The Devil's Tune
- Front Cover
- Author: Iain Duncan Smith
- Language: English
- Genre: Thriller
- Publisher: Robson Books (a division of Anova Books)
- Publication date: 6 November 2003
- Publication place: England
- Media type: Print (Hardback)

= The Devil's Tune =

2003 novel by Iain Duncan Smith

The Devil's Tune is a novel by British politician Iain Duncan Smith, published on 6 November 2003, the same day he left office as leader of the Conservative Party after losing a no confidence vote.

The book is notable for its uniformly negative reception, selling only 18 copies in its first week of release. Among its negative reviews were from Sam Leith in The Daily Telegraph, who wrote, "And I honestly wish I didn't have to say this, because it feels like kicking a man when he is down... but, really, it's terrible. Human sympathy strains in one direction; critical judgment the other.
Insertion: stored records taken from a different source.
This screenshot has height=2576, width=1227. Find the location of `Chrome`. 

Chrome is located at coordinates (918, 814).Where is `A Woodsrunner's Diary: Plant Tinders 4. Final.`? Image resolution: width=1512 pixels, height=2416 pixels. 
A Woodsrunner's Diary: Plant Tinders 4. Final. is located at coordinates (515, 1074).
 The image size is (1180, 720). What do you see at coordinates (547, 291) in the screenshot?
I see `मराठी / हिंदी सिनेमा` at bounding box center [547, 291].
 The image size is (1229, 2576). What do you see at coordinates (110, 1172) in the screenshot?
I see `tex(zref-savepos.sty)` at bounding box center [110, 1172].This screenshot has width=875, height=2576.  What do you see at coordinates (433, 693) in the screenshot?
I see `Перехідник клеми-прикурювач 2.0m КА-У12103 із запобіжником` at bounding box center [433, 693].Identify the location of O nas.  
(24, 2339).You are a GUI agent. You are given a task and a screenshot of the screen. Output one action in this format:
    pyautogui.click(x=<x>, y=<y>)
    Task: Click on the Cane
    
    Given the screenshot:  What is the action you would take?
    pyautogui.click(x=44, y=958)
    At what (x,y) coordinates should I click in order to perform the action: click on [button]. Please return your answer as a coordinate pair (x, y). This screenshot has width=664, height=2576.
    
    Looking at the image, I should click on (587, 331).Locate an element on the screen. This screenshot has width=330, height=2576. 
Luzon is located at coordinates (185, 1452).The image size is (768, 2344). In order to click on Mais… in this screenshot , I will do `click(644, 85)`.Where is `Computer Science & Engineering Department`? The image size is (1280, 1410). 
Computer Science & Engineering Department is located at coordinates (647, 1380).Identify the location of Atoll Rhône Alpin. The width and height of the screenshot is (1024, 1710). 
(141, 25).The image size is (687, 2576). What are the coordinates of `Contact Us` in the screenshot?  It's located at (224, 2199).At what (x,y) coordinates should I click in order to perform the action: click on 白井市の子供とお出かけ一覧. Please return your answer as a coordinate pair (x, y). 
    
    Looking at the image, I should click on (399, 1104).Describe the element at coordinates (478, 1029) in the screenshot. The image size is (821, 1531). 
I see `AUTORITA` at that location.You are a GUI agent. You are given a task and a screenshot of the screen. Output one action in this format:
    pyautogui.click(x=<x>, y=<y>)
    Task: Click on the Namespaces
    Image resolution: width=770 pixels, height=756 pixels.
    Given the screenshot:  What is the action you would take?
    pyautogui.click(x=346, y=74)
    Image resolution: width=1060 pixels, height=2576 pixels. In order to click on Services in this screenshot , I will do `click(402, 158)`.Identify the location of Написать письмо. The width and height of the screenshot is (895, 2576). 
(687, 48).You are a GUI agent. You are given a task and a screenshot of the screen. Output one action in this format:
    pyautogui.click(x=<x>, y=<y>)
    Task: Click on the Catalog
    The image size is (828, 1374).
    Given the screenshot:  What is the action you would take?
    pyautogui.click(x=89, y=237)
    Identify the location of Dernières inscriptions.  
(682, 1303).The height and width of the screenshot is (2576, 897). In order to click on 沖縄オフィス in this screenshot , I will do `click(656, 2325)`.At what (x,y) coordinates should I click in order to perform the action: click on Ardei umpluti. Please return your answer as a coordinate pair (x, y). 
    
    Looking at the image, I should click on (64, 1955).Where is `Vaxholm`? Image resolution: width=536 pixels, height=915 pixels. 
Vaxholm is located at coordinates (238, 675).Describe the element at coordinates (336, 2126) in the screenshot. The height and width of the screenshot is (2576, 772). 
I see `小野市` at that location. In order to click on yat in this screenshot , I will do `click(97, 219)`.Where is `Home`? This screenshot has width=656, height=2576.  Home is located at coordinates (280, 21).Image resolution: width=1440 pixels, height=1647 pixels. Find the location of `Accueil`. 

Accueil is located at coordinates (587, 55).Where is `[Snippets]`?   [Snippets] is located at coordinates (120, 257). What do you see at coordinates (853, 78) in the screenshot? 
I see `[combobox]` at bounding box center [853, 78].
Terrible, terrible, terrible". John Sutherland, the Northcliffe Professor of English literature at University College London, said "IDS has as much chance of doing a Winston Churchill as Rapper Tony Benn has of going quadruple platinum". For The Guardian, Peter Preston said, "His prose ranges from lumpen to beserkly lush... the plotting is full of clumsy clotting".

Two of Smith's Conservative colleagues who had also written novels, Edwina Currie and Ann Widdecombe, commented on the book, with Currie saying, "It's not exactly Tolstoy, is it?" and Widdecombe offering limited praise, calling the novel "scarcely the greatest literature of all time but as a thriller and easy read it will while away a plane journey (or, at 400-plus pages, a couple of plane journeys) perfectly pleasantly...the dialogue is severely cliché-ridden but people do have a habit of talking in clichés".